*** Data for review Section Begins ***

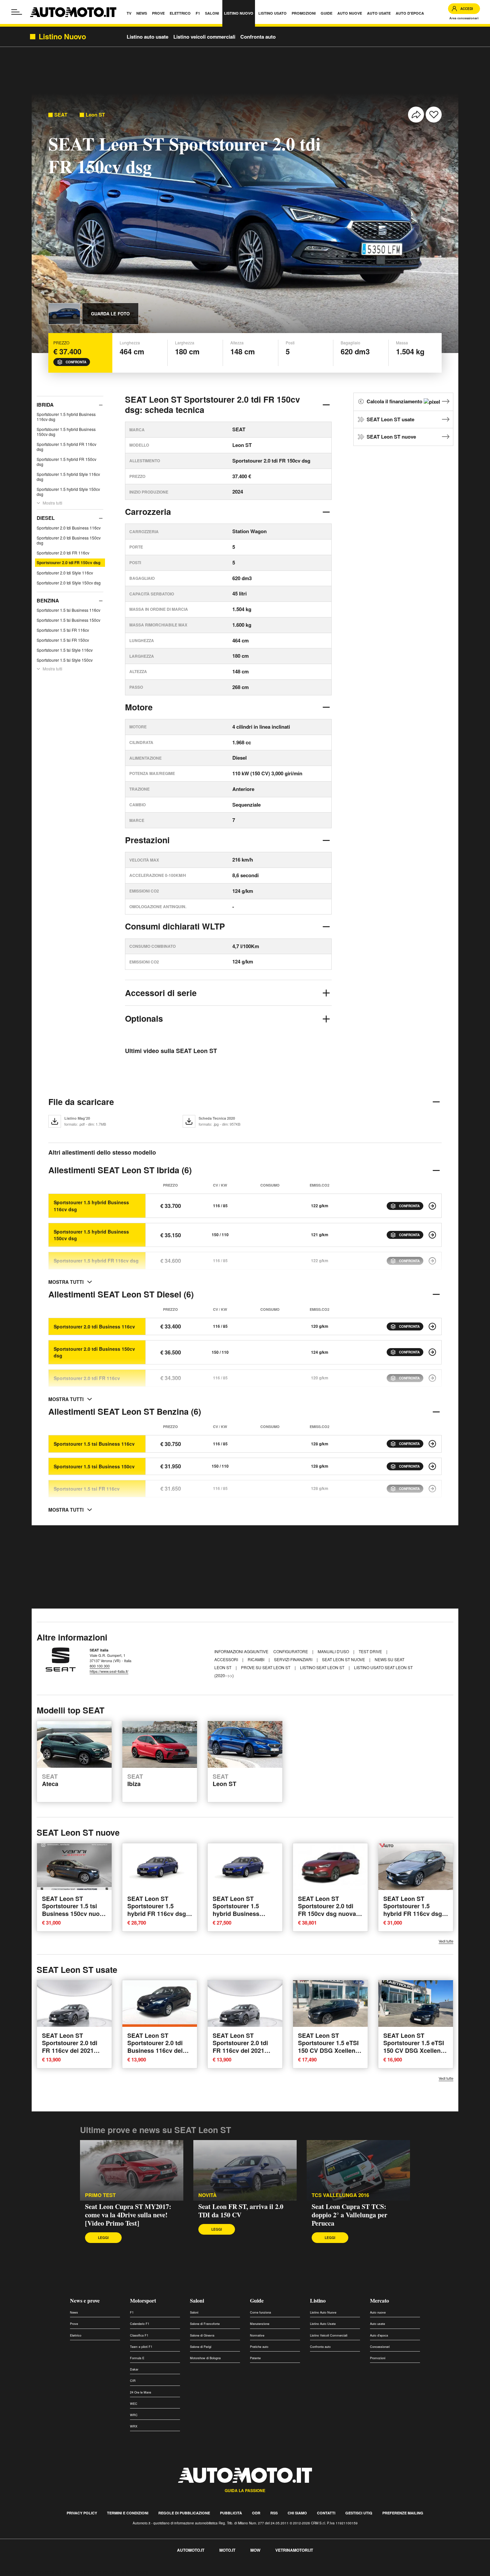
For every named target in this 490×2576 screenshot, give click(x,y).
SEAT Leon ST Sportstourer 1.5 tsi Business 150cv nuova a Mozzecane (74, 1909)
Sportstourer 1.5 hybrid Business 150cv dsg (66, 432)
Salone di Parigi (200, 2347)
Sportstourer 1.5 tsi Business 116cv (68, 610)
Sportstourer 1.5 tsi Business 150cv (68, 620)
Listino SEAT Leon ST (322, 1667)
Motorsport (143, 2300)
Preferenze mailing (402, 2512)
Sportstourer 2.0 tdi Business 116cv (69, 528)
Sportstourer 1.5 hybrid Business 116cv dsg (66, 417)
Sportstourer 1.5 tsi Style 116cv (65, 650)
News (74, 2312)
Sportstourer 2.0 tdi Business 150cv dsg (69, 540)
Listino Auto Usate (323, 2324)
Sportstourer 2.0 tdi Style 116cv (65, 572)
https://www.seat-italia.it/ (109, 1671)
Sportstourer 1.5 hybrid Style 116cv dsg (68, 477)
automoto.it (190, 2550)
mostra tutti (66, 1282)
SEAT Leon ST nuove (391, 436)
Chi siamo (297, 2512)
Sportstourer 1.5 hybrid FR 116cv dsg (66, 447)
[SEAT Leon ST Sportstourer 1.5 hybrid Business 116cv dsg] (432, 1206)
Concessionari (380, 2347)
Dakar (134, 2369)
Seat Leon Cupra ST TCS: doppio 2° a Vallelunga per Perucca (349, 2215)
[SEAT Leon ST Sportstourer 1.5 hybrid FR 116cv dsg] (432, 1261)
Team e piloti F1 (141, 2347)
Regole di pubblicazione (184, 2512)
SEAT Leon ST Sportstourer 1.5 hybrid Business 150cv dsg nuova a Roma (239, 1913)
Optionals (144, 1018)
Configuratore (291, 1651)
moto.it (227, 2550)
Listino (318, 2300)
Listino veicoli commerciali (204, 36)
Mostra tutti (52, 503)
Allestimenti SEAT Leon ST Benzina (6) (124, 1411)
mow (255, 2550)
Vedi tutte (446, 1941)
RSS (274, 2512)
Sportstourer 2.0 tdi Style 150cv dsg (69, 582)
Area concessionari (464, 18)
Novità (207, 2195)
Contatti (326, 2512)
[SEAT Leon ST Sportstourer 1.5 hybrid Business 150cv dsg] (432, 1235)
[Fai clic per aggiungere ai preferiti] (434, 115)
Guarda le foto (110, 313)
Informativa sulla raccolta (29, 2572)
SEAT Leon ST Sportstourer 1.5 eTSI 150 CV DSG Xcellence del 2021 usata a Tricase (330, 2050)
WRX (133, 2426)
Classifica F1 (139, 2335)
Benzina (48, 600)
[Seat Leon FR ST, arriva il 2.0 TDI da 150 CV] (245, 2170)
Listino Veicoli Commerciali (328, 2335)
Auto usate (377, 2324)
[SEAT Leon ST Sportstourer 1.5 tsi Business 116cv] (432, 1444)
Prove (74, 2324)
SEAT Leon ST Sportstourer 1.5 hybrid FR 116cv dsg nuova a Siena (156, 1909)
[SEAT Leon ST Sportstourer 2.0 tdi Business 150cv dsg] (432, 1352)
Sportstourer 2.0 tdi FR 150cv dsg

*** Data for review Section Ends ***

The answer consists of every line above in which the word "nuova" occurs.

» **Final answer**
SEAT Leon ST Sportstourer 1.5 tsi Business 150cv nuova a Mozzecane (74, 1909)
SEAT Leon ST Sportstourer 1.5 hybrid Business 150cv dsg nuova a Roma (239, 1913)
SEAT Leon ST Sportstourer 1.5 hybrid FR 116cv dsg nuova a Siena (156, 1909)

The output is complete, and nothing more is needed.